Return verbatim every line from the first line of the data below to the line that contains "is (503, 165).", inclusive, and no further.

Dataset entries:
□ □ □ □

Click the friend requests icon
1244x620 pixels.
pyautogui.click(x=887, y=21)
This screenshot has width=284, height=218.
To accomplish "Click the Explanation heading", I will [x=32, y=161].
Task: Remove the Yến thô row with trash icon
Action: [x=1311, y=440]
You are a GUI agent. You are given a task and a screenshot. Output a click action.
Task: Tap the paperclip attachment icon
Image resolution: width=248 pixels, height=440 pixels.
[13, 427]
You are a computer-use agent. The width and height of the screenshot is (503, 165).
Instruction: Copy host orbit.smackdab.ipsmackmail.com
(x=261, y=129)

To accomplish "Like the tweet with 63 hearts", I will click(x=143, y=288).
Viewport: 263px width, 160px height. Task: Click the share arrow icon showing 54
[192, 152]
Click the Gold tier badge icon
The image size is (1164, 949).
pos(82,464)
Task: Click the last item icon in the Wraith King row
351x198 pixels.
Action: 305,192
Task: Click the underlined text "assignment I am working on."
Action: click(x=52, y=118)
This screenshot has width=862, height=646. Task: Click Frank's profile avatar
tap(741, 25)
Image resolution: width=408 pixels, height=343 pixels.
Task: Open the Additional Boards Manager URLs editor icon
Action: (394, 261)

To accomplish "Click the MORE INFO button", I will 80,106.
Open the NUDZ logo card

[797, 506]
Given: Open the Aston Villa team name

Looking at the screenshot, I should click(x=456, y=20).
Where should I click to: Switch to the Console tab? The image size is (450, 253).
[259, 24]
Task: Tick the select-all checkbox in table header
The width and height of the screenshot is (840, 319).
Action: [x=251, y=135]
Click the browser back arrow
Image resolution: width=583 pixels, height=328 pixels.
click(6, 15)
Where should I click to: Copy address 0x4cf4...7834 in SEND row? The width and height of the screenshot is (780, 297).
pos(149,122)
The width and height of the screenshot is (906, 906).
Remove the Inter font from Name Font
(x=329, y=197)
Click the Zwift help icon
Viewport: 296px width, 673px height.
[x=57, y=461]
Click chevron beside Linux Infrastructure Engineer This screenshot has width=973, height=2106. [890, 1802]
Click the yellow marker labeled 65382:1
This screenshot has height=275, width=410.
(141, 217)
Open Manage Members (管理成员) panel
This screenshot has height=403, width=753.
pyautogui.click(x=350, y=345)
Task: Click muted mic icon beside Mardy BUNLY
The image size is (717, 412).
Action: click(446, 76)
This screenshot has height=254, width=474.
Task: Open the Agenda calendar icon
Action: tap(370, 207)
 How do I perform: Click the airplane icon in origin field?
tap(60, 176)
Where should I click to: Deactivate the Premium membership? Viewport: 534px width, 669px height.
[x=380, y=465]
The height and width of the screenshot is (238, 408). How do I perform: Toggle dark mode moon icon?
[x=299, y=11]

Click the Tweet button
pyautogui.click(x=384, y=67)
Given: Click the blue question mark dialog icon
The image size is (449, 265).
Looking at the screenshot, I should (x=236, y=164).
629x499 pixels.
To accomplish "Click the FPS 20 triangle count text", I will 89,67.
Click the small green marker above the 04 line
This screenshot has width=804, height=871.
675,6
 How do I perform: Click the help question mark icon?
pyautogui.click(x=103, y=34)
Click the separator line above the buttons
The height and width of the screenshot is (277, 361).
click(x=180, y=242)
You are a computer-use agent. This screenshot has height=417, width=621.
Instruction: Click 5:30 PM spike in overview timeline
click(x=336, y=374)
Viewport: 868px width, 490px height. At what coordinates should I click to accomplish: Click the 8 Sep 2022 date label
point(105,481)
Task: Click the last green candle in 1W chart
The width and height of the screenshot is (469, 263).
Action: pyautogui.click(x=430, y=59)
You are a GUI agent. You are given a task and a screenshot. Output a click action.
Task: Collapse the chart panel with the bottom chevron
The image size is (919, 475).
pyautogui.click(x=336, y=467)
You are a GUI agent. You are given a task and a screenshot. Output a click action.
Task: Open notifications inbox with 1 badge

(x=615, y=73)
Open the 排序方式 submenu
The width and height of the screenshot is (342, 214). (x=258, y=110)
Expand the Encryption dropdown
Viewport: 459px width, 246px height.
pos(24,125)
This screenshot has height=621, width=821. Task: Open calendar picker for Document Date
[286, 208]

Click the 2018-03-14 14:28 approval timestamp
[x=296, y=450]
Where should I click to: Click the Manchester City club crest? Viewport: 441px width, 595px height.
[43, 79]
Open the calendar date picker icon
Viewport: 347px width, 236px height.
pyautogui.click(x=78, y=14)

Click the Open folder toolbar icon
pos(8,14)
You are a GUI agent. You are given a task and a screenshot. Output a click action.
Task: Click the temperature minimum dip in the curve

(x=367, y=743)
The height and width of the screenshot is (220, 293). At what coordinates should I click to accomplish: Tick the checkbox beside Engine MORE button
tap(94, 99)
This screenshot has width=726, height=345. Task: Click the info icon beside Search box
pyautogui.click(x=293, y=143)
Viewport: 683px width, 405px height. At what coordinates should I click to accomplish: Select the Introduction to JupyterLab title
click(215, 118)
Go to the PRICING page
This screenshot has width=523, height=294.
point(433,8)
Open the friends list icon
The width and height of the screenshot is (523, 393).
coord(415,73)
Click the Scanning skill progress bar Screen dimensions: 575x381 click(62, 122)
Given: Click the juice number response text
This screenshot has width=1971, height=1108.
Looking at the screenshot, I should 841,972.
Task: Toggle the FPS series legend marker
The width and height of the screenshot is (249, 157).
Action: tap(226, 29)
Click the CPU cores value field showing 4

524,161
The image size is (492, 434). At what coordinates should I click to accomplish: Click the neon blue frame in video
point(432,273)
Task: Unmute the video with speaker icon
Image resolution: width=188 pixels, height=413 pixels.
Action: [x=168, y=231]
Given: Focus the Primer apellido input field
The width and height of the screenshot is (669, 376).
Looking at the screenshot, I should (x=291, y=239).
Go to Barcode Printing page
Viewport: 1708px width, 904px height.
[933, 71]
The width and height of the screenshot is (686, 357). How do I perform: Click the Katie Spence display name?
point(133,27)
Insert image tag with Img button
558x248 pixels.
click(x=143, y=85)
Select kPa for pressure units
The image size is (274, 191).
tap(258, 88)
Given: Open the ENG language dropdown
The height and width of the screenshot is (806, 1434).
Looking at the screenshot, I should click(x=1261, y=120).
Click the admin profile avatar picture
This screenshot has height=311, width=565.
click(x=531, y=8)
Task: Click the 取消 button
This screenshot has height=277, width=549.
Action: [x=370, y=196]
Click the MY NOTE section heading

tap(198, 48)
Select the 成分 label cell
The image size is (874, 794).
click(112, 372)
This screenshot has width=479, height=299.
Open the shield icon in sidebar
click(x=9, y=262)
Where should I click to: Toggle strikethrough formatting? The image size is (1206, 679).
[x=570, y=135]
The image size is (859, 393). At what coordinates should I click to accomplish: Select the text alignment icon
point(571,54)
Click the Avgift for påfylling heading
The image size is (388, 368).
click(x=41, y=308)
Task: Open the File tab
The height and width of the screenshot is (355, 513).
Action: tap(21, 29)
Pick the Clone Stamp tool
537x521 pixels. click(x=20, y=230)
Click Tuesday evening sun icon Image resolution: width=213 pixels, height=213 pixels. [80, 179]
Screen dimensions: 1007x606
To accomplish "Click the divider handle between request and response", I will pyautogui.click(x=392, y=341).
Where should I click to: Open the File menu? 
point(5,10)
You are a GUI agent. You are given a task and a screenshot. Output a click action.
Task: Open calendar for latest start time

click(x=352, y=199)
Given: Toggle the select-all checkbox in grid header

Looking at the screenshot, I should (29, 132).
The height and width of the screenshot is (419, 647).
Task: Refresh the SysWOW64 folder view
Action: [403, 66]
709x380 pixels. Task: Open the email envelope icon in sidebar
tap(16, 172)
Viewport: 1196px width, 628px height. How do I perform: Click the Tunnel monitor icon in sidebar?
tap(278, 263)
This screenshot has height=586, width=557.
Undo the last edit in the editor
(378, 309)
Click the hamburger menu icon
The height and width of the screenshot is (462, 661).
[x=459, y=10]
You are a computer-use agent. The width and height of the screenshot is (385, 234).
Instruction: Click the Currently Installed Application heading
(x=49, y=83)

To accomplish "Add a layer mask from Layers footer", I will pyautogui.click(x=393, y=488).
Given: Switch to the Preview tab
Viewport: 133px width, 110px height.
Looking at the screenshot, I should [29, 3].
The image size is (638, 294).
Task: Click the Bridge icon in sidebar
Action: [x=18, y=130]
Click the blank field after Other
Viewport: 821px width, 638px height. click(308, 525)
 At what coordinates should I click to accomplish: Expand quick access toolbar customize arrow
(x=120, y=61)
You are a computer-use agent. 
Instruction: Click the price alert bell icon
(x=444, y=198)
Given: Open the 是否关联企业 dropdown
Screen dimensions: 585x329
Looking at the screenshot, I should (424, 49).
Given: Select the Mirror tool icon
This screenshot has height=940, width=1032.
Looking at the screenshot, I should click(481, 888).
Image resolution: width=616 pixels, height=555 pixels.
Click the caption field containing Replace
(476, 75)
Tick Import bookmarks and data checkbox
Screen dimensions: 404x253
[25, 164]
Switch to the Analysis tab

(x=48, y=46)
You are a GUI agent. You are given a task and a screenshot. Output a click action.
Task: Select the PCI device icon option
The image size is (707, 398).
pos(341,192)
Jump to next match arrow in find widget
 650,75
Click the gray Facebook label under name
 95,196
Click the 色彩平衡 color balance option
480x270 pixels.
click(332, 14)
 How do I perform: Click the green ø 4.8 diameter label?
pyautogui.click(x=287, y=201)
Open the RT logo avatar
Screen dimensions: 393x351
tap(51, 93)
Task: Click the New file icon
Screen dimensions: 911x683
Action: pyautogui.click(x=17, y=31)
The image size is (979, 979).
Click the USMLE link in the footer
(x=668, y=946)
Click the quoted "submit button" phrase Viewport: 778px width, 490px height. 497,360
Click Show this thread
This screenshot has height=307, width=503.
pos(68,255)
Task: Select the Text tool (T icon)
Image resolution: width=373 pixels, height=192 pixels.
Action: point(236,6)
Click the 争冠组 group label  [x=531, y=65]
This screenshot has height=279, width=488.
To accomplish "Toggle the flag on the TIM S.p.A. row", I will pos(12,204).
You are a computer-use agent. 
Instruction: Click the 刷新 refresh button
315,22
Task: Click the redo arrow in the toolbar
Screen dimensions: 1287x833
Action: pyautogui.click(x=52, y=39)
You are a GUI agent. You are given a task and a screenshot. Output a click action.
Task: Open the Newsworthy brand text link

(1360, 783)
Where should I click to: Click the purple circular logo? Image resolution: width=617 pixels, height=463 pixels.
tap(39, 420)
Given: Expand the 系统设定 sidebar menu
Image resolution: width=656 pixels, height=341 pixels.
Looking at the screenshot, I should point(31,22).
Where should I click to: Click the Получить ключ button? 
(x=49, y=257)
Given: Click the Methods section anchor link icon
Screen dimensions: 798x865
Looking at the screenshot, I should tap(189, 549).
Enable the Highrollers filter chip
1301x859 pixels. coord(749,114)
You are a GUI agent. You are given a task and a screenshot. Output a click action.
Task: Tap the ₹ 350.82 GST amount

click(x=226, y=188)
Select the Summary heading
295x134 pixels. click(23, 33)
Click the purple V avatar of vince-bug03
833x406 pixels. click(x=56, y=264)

□ □ □ □

__Exercise output__.
Click the friend requests icon
1244x620 pixels.
pyautogui.click(x=887, y=21)
This screenshot has width=284, height=218.
To accomplish "Click the Explanation heading", I will [x=32, y=161].
Task: Remove the Yến thô row with trash icon
Action: [x=1311, y=440]
You are a GUI agent. You are given a task and a screenshot. Output a click action.
Task: Tap the paperclip attachment icon
Image resolution: width=248 pixels, height=440 pixels.
[13, 427]
You are a computer-use agent. The width and height of the screenshot is (503, 165).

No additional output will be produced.